(Stored data entries)
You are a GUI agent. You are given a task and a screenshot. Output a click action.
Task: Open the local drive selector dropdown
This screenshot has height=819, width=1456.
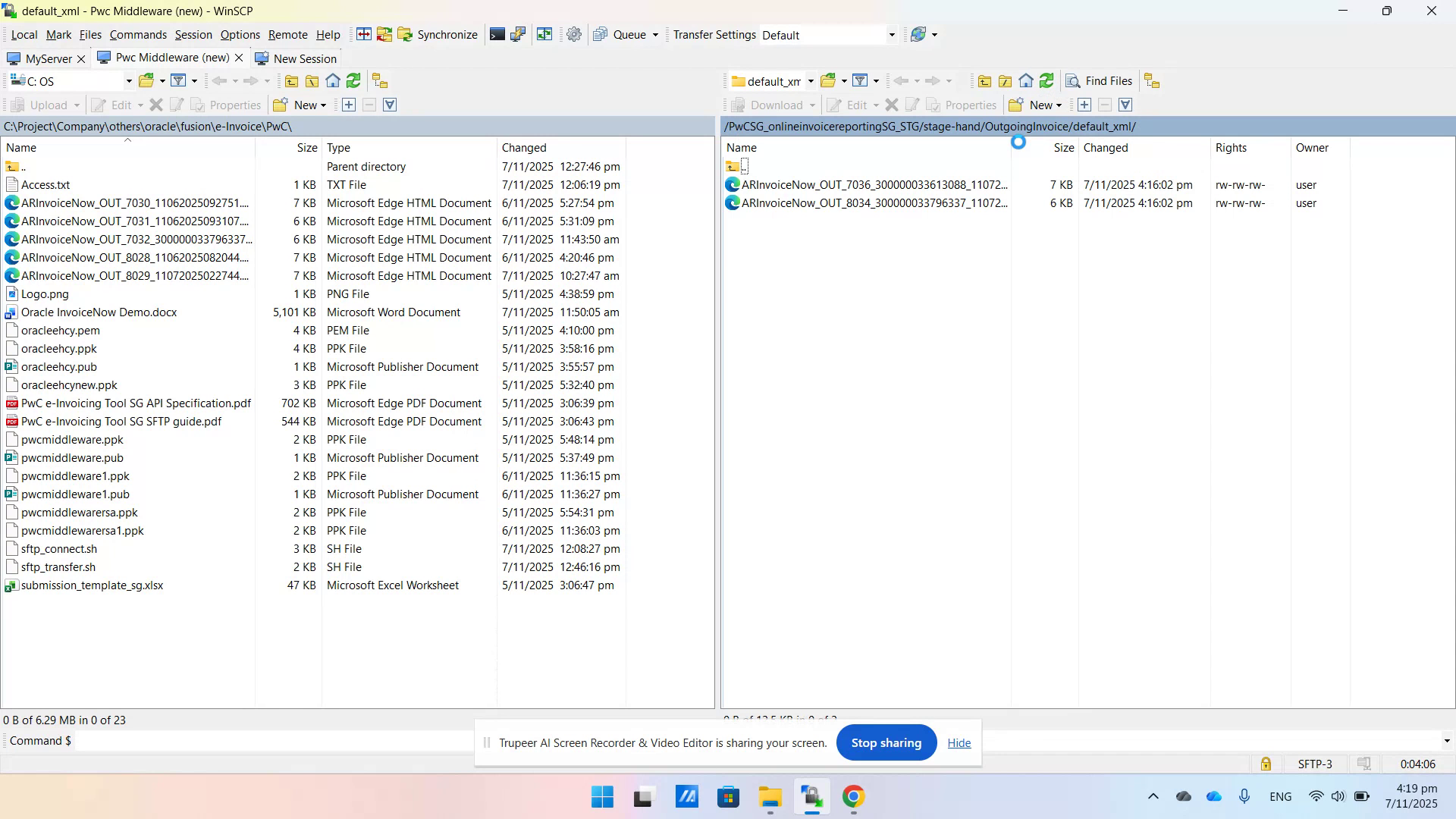[127, 80]
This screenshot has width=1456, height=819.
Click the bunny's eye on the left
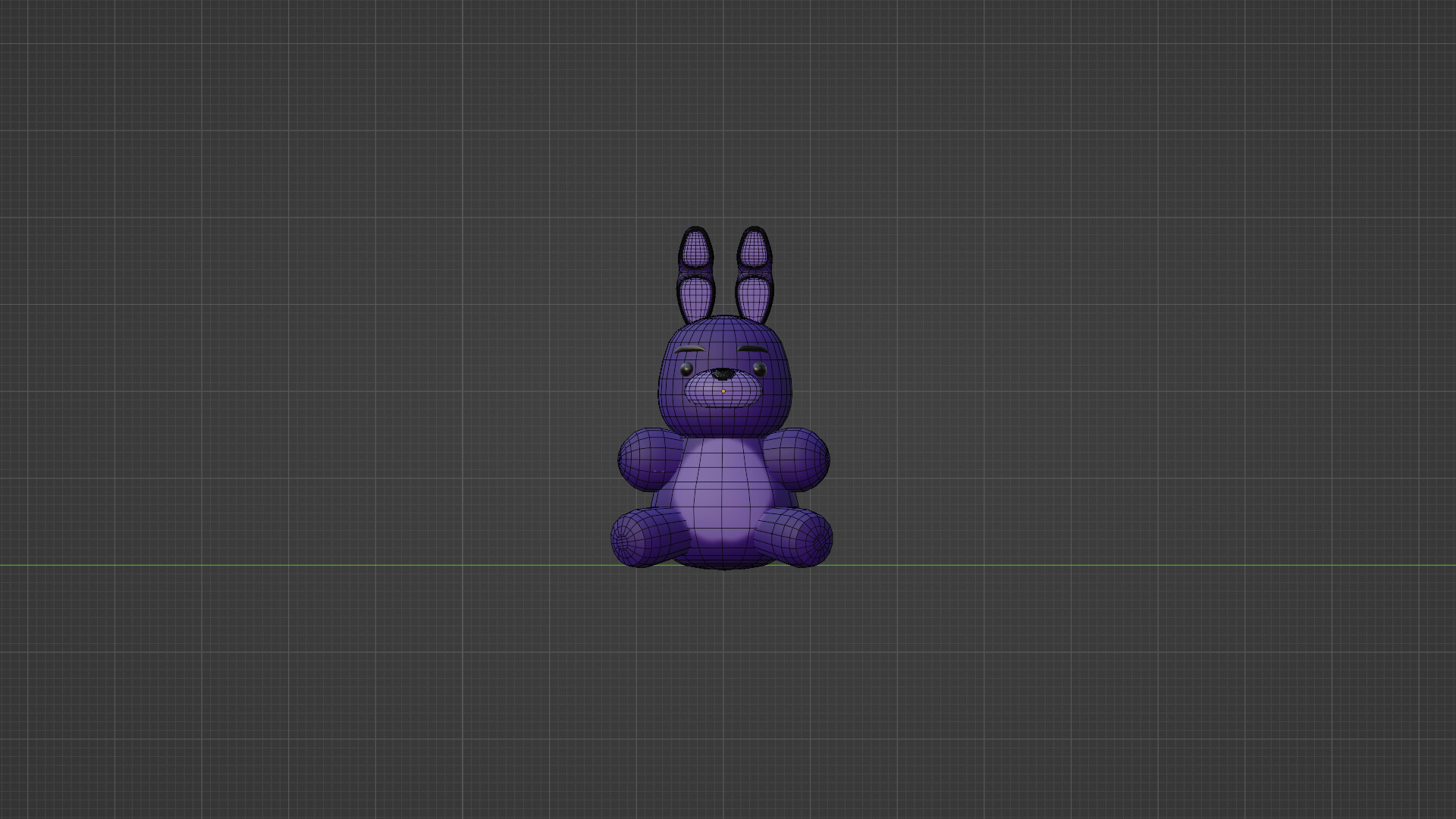(x=686, y=369)
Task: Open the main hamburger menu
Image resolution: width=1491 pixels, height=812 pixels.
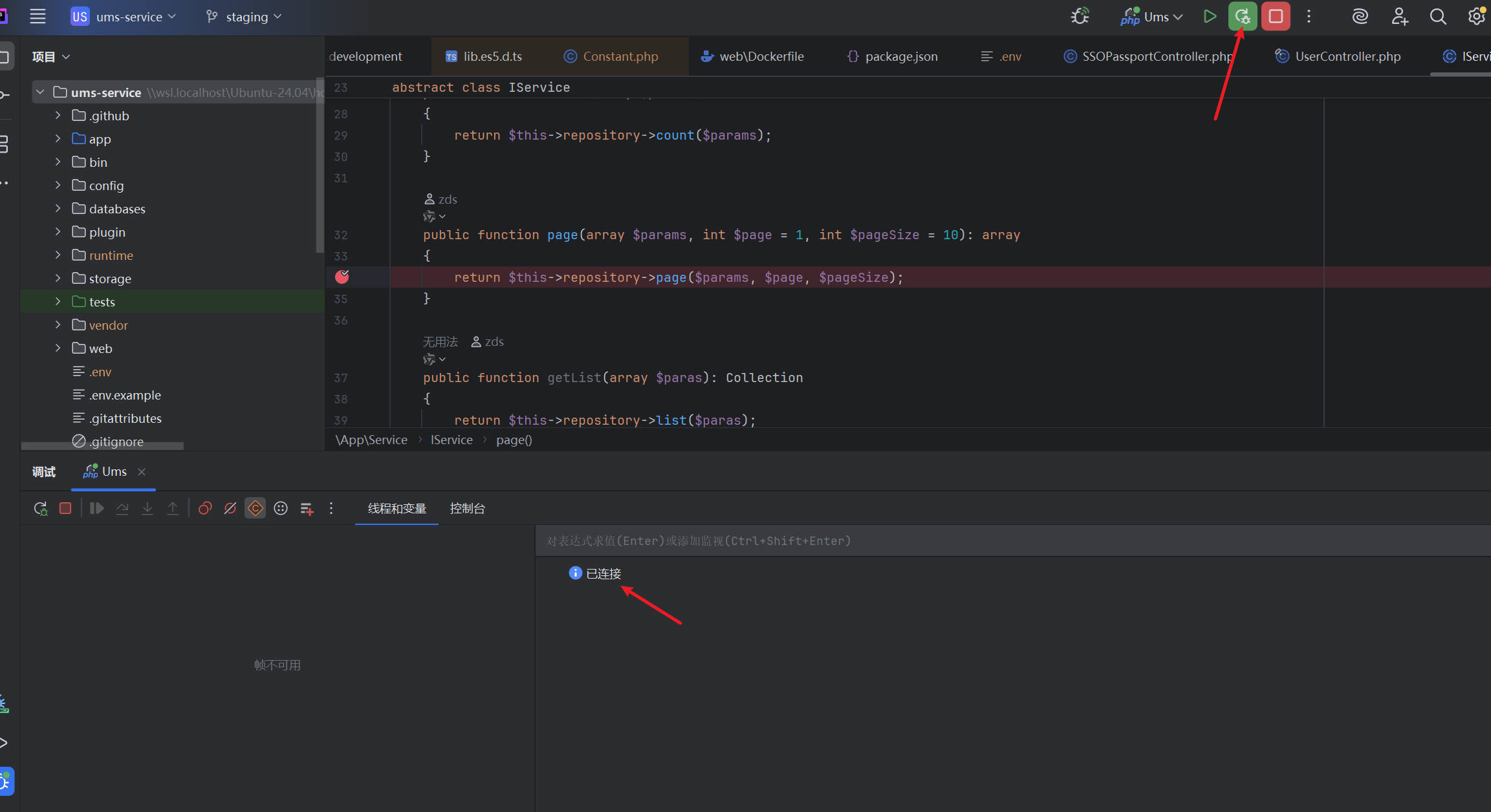Action: point(38,16)
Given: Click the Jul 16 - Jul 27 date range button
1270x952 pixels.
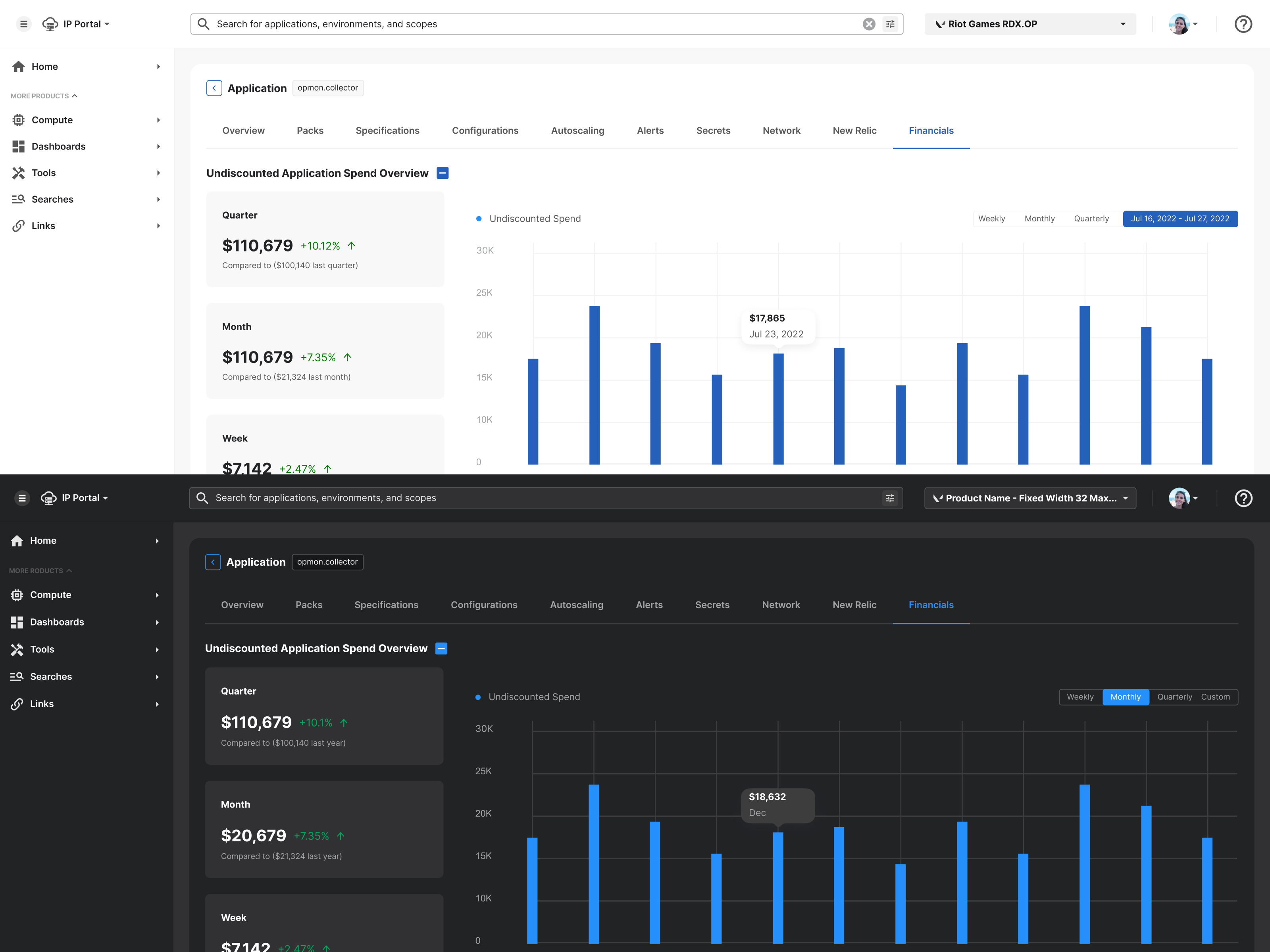Looking at the screenshot, I should (x=1180, y=219).
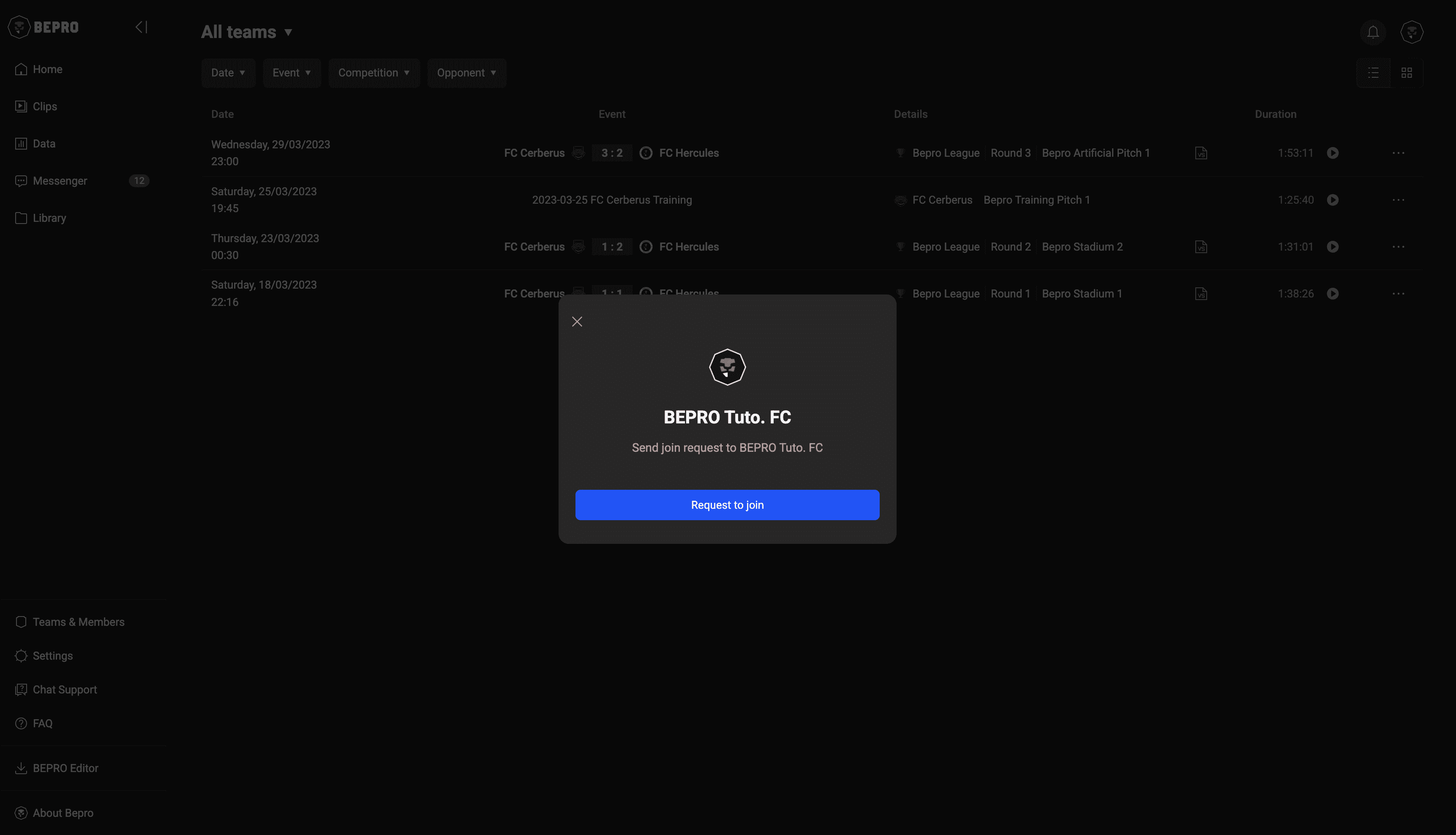
Task: Click the BEPRO logo in the sidebar
Action: (44, 27)
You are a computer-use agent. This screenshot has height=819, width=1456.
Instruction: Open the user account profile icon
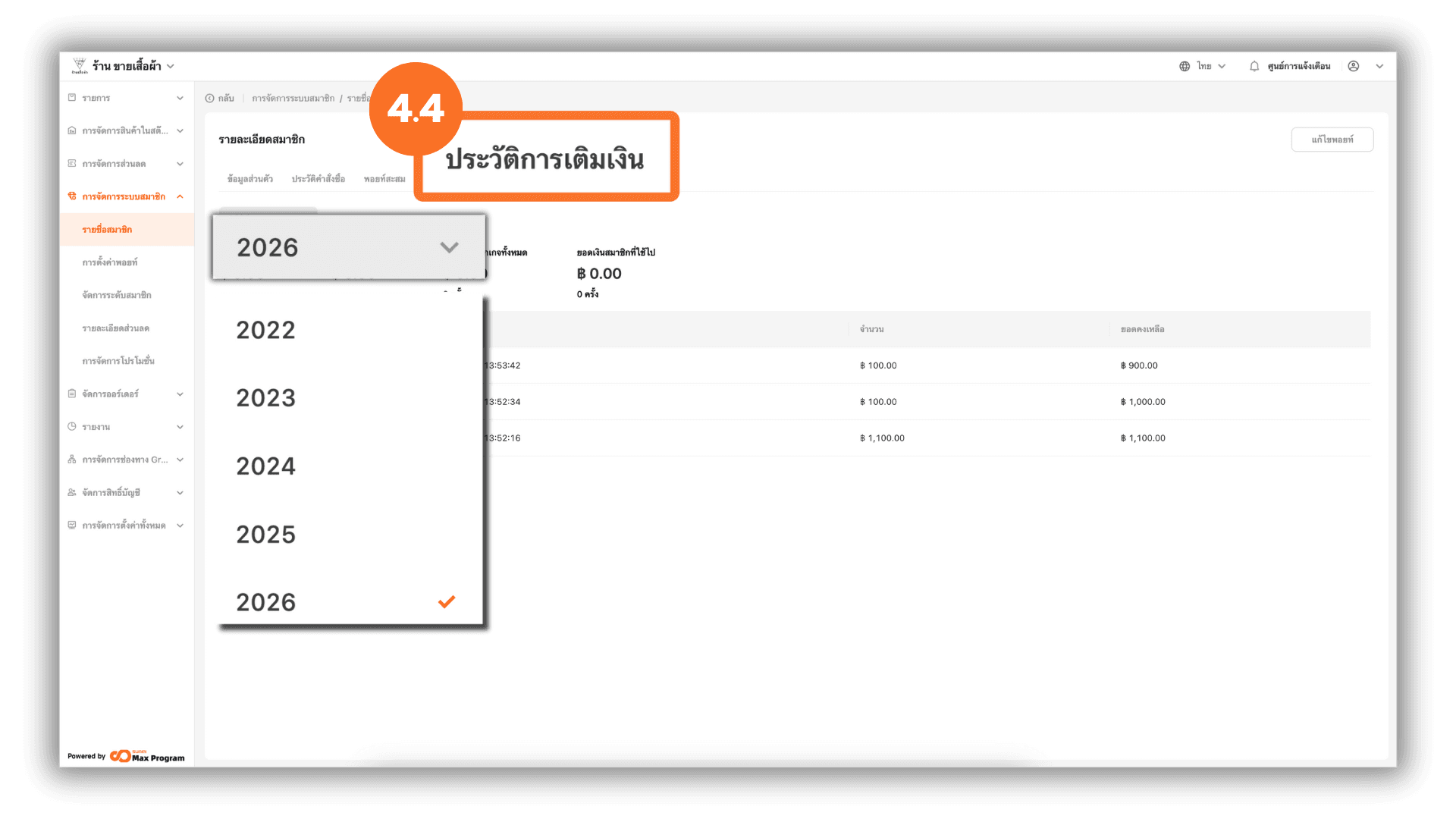[1353, 67]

TASK BRIEF - Make an exact copy of the lines of the records from the line containing "1270x952 pixels." through the final line, both ends included, but not of the pictures.

RESPONSE BELOW -
1270x952 pixels.
Looking at the screenshot, I should (x=1180, y=219).
Task: Click the BEPRO logo in the sidebar
Action: (44, 27)
You are a computer-use agent. This screenshot has height=819, width=1456.
Instruction: Open the user account profile icon
[1353, 67]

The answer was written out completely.